A more sedentary lifestyle is clearly associated with less sleep for most people. Despite the short time frame of the Fitbit data, and the limited number of users, this matches scientific research on the topic.
There is no clear indication that the participants in this data were using their Fitbits to lose weight. One person saw weight increase slightly towards the end, when activity by number of steps was less consistent.
No strong conclusions can be drawn from the available data about the time spent awake in bed and the overall time spent asleep. If anything, spending more time awake in bed is associated with more sleep, but the sample size is too small.
More steps is positively correlated with calories burned, which follows the assumptions made by Fitbit trackers.
Most user activity is happening in the middle of the week, leaving room to improve outcomes on the weekends.
Act
These findings offer a few courses of action for the marketing team.
Marketing strategy
- Communicate how Bellabeat can improve activity throughout the week, especially on weekends when activity is unusually low.
- Bellabeat’s Leaf and Time are fashionable wearables that people will actually want to put on every day. The Leaf even offers different modes of wear, fitting the taste and lifestyle of each individual.
- The Bellabeat app learns user behaviour over time, helping to keep users motivated with the right prompts at the right time to ensure the best outcomes.
- Explain the importance of a good night’s rest and how Bellabeat can help users improve their sleep quality.
- Bellabeat can help users stay motivated to be more active throughout the week, improving the amount of sleep they get. This is especially important for people with more sedentary lifestyles.

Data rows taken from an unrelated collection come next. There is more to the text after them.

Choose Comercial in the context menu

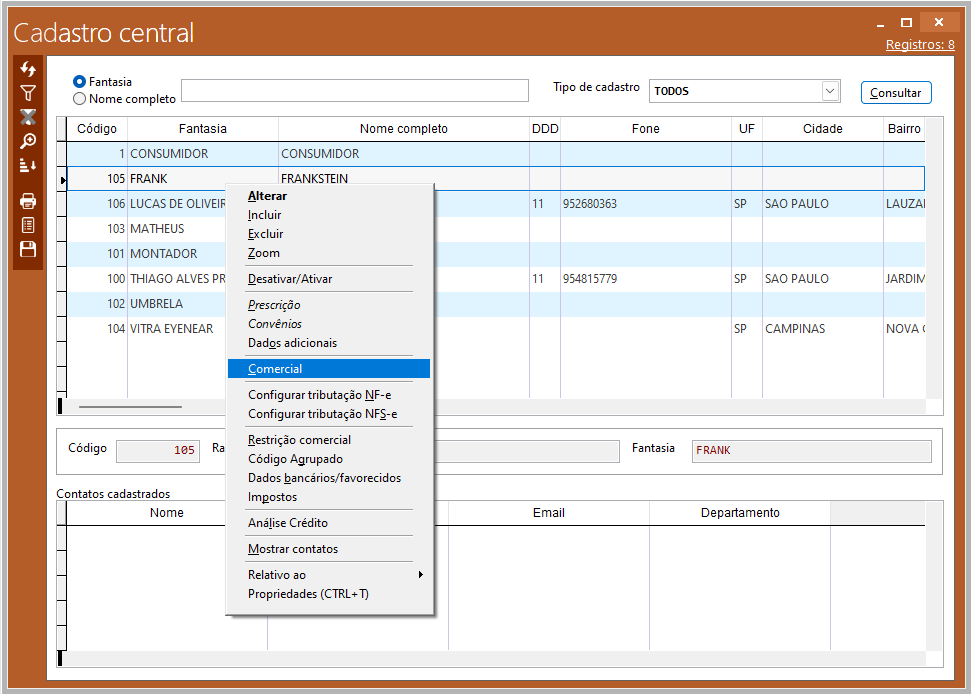point(275,369)
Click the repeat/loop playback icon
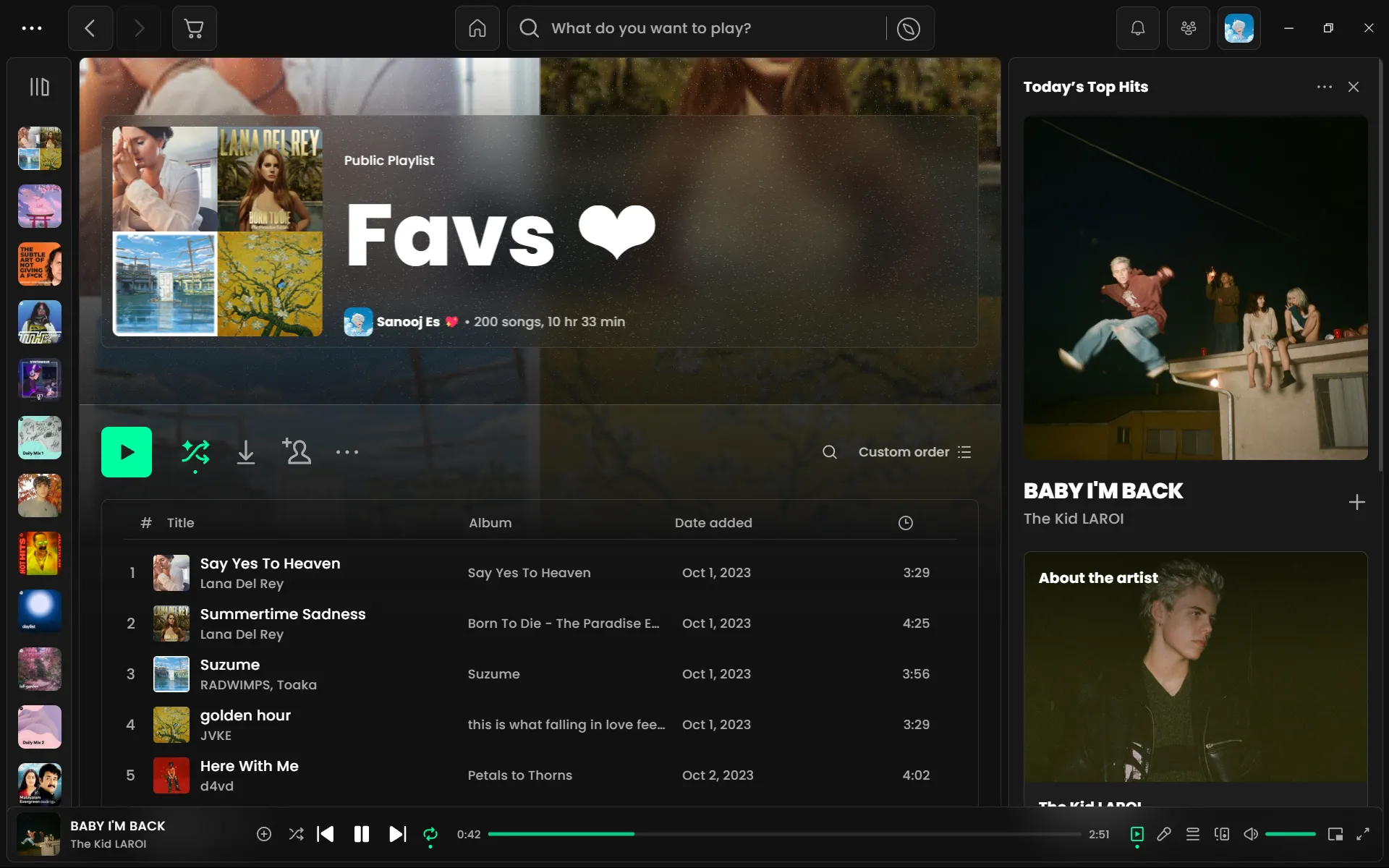1389x868 pixels. click(430, 834)
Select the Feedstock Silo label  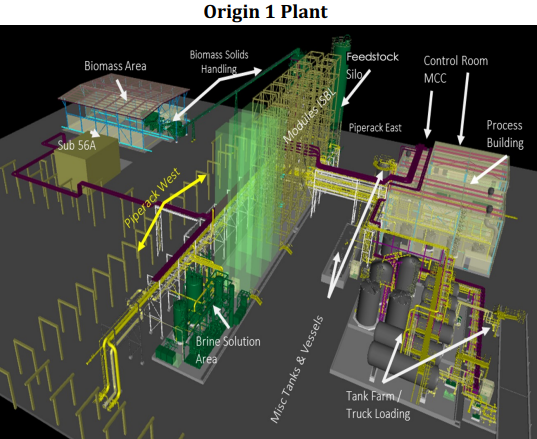[372, 65]
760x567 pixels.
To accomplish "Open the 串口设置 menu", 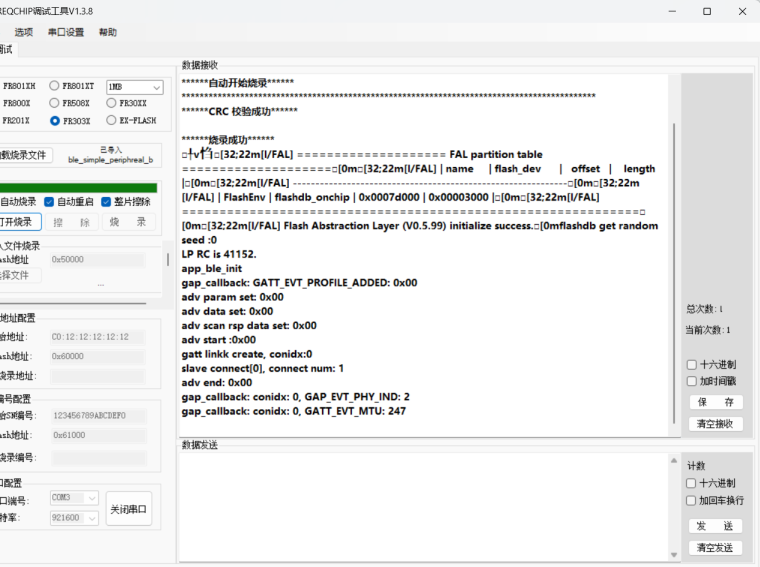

- The Bellabeat app tracks menstrual cycles, which can impact women’s quality of sleep. Taking this into account, users can make better-informed decisions about the amount of activity and rest that they get.
- The Bellabeat membership can offer users even more benefits to sleep and activity levels by offering more personalized recommendations, including in areas not covered under the free plan, such as nutrition.
Next steps
Given that the Fitbit data is limited and comes from a rival device, more research is needed to see how Bellabeat customers use their devices and what features they would like in the future. More long-term data needs to be collected from fitness trackers to see if the conclusions in this report continue to hold true for users over time.
Additionally, surveys can be conducted with Bellabeat users to learn how they feel about their devices and what they believe is lacking. This can better inform product and marketing decisions in the future, ensuring existing users remain happy while increasing the pool of potential new customers.
Works cited
“CDC - How Much Sleep Do I Need? - Sleep and Sleep Disorders,” March 5, 2019. https://www.cdc.gov/sleep/about_sleep/how_much_sleep.html.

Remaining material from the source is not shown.